⟨

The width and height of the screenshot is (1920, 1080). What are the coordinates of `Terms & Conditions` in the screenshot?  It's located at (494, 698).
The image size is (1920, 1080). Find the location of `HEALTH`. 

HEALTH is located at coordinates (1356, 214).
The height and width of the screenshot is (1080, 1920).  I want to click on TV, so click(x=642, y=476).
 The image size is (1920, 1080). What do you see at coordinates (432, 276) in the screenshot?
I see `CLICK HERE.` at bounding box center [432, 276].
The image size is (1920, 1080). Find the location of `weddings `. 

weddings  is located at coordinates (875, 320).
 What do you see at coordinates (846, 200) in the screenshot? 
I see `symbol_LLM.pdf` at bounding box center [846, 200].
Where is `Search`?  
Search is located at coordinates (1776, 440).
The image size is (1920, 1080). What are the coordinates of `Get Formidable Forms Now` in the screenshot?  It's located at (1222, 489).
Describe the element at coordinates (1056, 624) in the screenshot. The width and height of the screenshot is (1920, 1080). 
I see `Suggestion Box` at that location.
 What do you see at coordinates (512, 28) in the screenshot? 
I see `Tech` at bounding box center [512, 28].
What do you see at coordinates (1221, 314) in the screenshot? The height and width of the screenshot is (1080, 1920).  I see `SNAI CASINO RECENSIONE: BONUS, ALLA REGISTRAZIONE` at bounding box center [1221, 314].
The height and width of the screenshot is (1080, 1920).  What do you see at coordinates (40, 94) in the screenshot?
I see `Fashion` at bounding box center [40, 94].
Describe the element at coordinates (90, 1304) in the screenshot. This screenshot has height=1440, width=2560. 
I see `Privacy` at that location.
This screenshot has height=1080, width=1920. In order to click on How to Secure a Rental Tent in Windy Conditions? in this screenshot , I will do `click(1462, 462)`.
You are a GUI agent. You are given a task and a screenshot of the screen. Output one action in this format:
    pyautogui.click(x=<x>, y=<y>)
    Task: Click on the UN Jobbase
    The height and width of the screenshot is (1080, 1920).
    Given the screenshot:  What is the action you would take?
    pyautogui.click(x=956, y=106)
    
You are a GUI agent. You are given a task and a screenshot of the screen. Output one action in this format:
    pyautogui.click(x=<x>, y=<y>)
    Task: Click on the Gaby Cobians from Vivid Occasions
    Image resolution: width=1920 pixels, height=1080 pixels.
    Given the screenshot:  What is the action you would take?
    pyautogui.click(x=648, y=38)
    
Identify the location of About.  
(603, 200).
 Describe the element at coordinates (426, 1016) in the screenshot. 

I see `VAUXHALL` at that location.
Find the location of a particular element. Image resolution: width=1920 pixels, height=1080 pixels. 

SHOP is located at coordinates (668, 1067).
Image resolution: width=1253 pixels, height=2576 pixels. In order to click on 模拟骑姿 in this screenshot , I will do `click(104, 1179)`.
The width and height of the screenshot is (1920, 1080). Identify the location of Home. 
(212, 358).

⟩

[Direction]
Rewrite every line of the items above as a numbered list, leaving out the blank lines.

[Expected output]
1. The width and height of the screenshot is (1920, 1080). What are the coordinates of `Terms & Conditions` in the screenshot?  It's located at (494, 698).
2. The image size is (1920, 1080). Find the location of `HEALTH`. 
3. HEALTH is located at coordinates (1356, 214).
4. The height and width of the screenshot is (1080, 1920).  I want to click on TV, so click(x=642, y=476).
5.  The image size is (1920, 1080). What do you see at coordinates (432, 276) in the screenshot?
6. I see `CLICK HERE.` at bounding box center [432, 276].
7. The image size is (1920, 1080). Find the location of `weddings `. 
8. weddings  is located at coordinates (875, 320).
9.  What do you see at coordinates (846, 200) in the screenshot? 
10. I see `symbol_LLM.pdf` at bounding box center [846, 200].
11. Where is `Search`?  
12. Search is located at coordinates (1776, 440).
13. The image size is (1920, 1080). What are the coordinates of `Get Formidable Forms Now` in the screenshot?  It's located at (1222, 489).
14. Describe the element at coordinates (1056, 624) in the screenshot. The width and height of the screenshot is (1920, 1080). 
15. I see `Suggestion Box` at that location.
16.  What do you see at coordinates (512, 28) in the screenshot? 
17. I see `Tech` at bounding box center [512, 28].
18. What do you see at coordinates (1221, 314) in the screenshot? The height and width of the screenshot is (1080, 1920).  I see `SNAI CASINO RECENSIONE: BONUS, ALLA REGISTRAZIONE` at bounding box center [1221, 314].
19. The height and width of the screenshot is (1080, 1920).  What do you see at coordinates (40, 94) in the screenshot?
20. I see `Fashion` at bounding box center [40, 94].
21. Describe the element at coordinates (90, 1304) in the screenshot. This screenshot has height=1440, width=2560. 
22. I see `Privacy` at that location.
23. This screenshot has height=1080, width=1920. In order to click on How to Secure a Rental Tent in Windy Conditions? in this screenshot , I will do `click(1462, 462)`.
24. You are a GUI agent. You are given a task and a screenshot of the screen. Output one action in this format:
25.     pyautogui.click(x=<x>, y=<y>)
26.     Task: Click on the UN Jobbase
27.     The height and width of the screenshot is (1080, 1920).
28.     Given the screenshot:  What is the action you would take?
29.     pyautogui.click(x=956, y=106)
30. You are a GUI agent. You are given a task and a screenshot of the screen. Output one action in this format:
31.     pyautogui.click(x=<x>, y=<y>)
32.     Task: Click on the Gaby Cobians from Vivid Occasions
33.     Image resolution: width=1920 pixels, height=1080 pixels.
34.     Given the screenshot:  What is the action you would take?
35.     pyautogui.click(x=648, y=38)
36. Identify the location of About.  
37. (603, 200).
38.  Describe the element at coordinates (426, 1016) in the screenshot. 
39. I see `VAUXHALL` at that location.
40. Find the location of a particular element. Image resolution: width=1920 pixels, height=1080 pixels. 
41. SHOP is located at coordinates (668, 1067).
42. Image resolution: width=1253 pixels, height=2576 pixels. In order to click on 模拟骑姿 in this screenshot , I will do `click(104, 1179)`.
43. The width and height of the screenshot is (1920, 1080). Identify the location of Home. 
44. (212, 358).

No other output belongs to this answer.